2014.10.14 文春写真館

客と一緒になって笑い、楽しんでいただくのが桂枝雀流の落語

文・写真: 「文藝春秋」写真資料部

客と一緒になって笑い、楽しんでいただくのが桂枝雀流の落語

 桂枝雀(二代目)は、昭和十四年(一九三九年)、神戸市生まれ。本名前田達(まえだとおる)。戦争中は鳥取県に疎開し、戦後伊丹市に住む。神戸大学文学部に合格するが、中退。三代目桂米朝門下に入り、桂小米を名乗った。昭和四十五年、漫才師の修業中だった志代子夫人と結婚。高座では、夫人が鳴り物の三味線を弾くことになる。

 落語一筋に没頭し、昭和四十八年、二代目桂枝雀を襲名。襲名後は抜群のセンスで一気に頭角を顕し、早口とオーバーアクションで客の笑いを誘う芸は、「東の志ん朝、西の枝雀」とまで評されるようになった。「代書」「宿替え」などの持ちネタのほか、「池田の猪買い」「地獄八景亡者戯」などの大ネタでも高い評価を得た。

 また、英語で落語を演じ、昭和六十二年以降、アメリカ、カナダ、オーストラリアなどで公演した。
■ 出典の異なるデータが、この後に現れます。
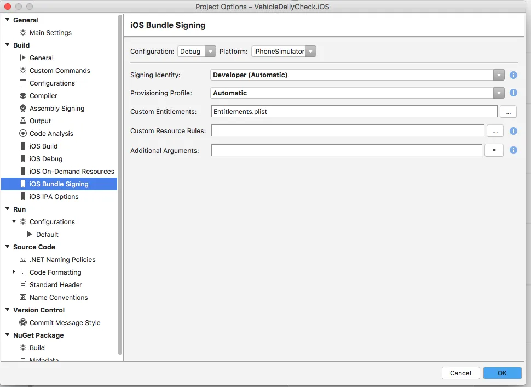Click the Compiler icon in sidebar
Image resolution: width=531 pixels, height=387 pixels.
tap(23, 96)
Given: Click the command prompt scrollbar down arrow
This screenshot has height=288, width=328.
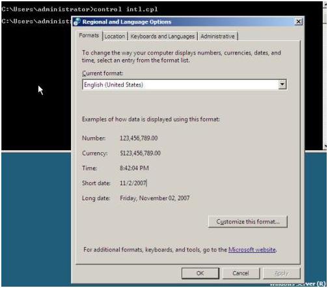Looking at the screenshot, I should click(x=325, y=147).
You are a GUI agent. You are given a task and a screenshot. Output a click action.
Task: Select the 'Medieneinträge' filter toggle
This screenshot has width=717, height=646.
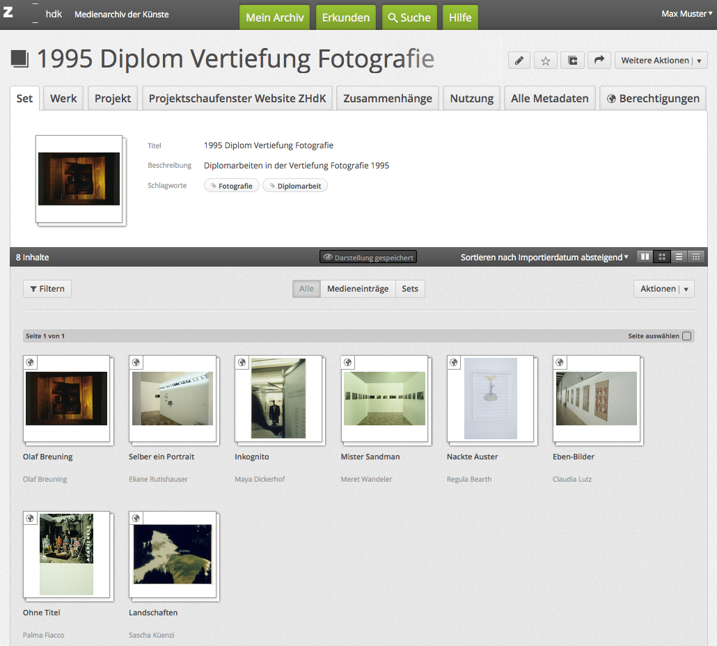358,289
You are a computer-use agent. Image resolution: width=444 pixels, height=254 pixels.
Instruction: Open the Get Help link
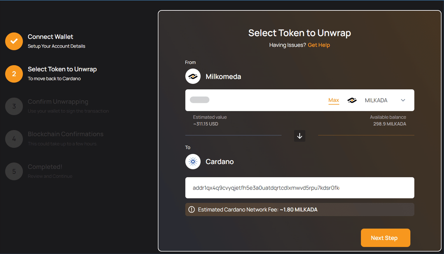tap(319, 45)
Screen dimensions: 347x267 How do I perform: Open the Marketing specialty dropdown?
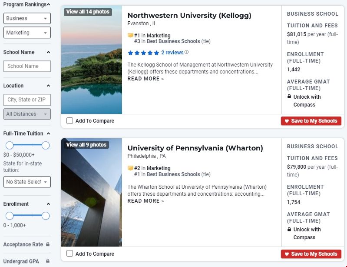(27, 33)
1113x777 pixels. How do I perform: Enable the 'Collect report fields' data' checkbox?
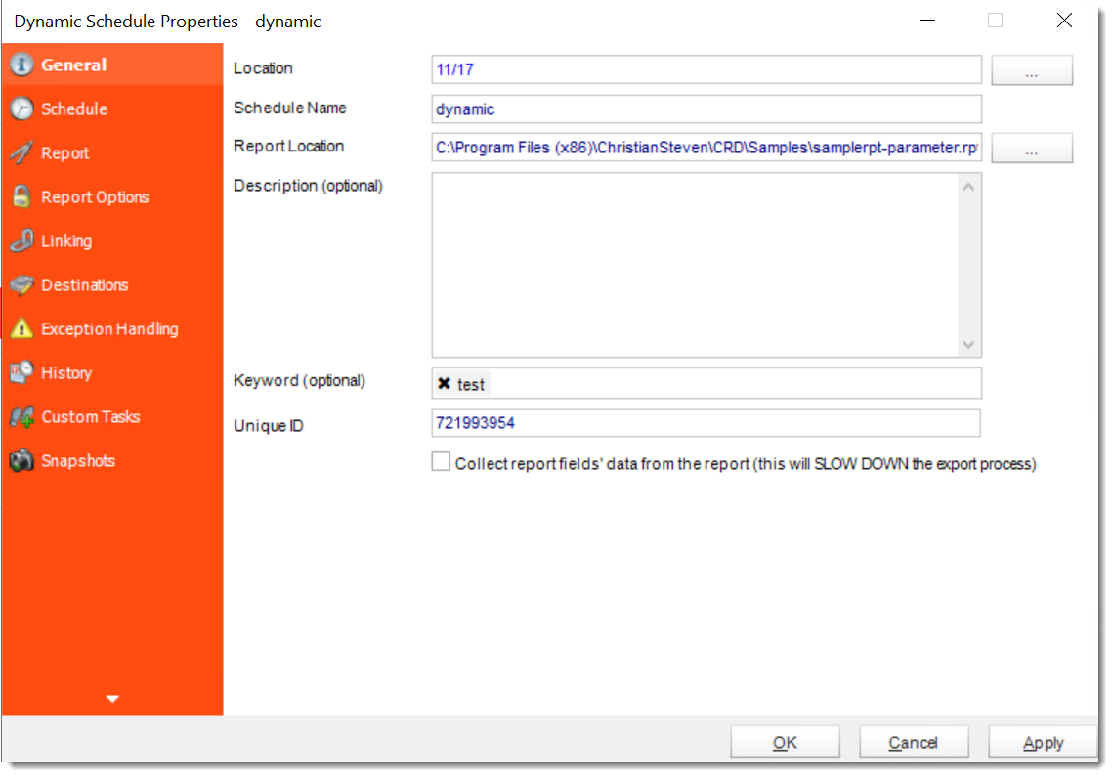pos(440,460)
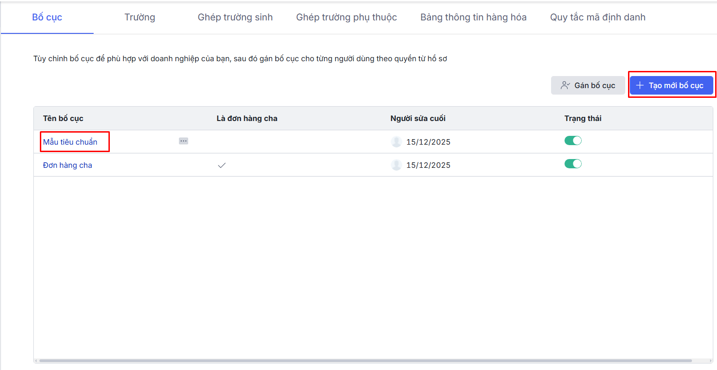Click the checkmark in the Đơn hàng cha row
The height and width of the screenshot is (370, 717).
(x=222, y=165)
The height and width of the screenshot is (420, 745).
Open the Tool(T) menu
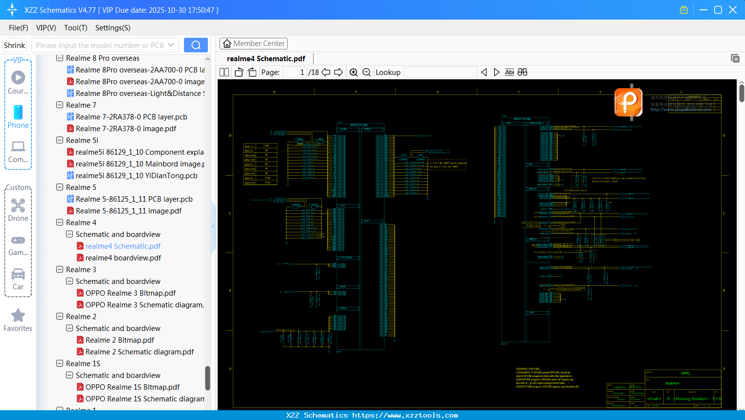coord(75,28)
〈噺家の力量は寄席でこそ問われると考えておいでのなかには、私をひ弱な芸人や言われる方もおられます。独演会中心の活動に対するご批判でしょうが、私は寄席の短い時間でお客さんの気をひくことはようしません。私の落語を聴きに来られたお客さんと一緒になって笑い、楽しんでいただく。それが桂枝雀流の落語なんです〉(「文藝春秋」平成元年=一九八九年三月号「日本の顔」より)

 写真はこのとき撮影。

 研究熱心で絶大な人気を誇りながらも、落語をきわめようという真摯な姿勢は終生変わらなかった。五十代半ばころから、持病の糖尿病や高血圧に悩むようになったこともあり、若いころに苦しんだうつ病を再び発症。平成十一年三月、自殺を図り、四月に亡くなった。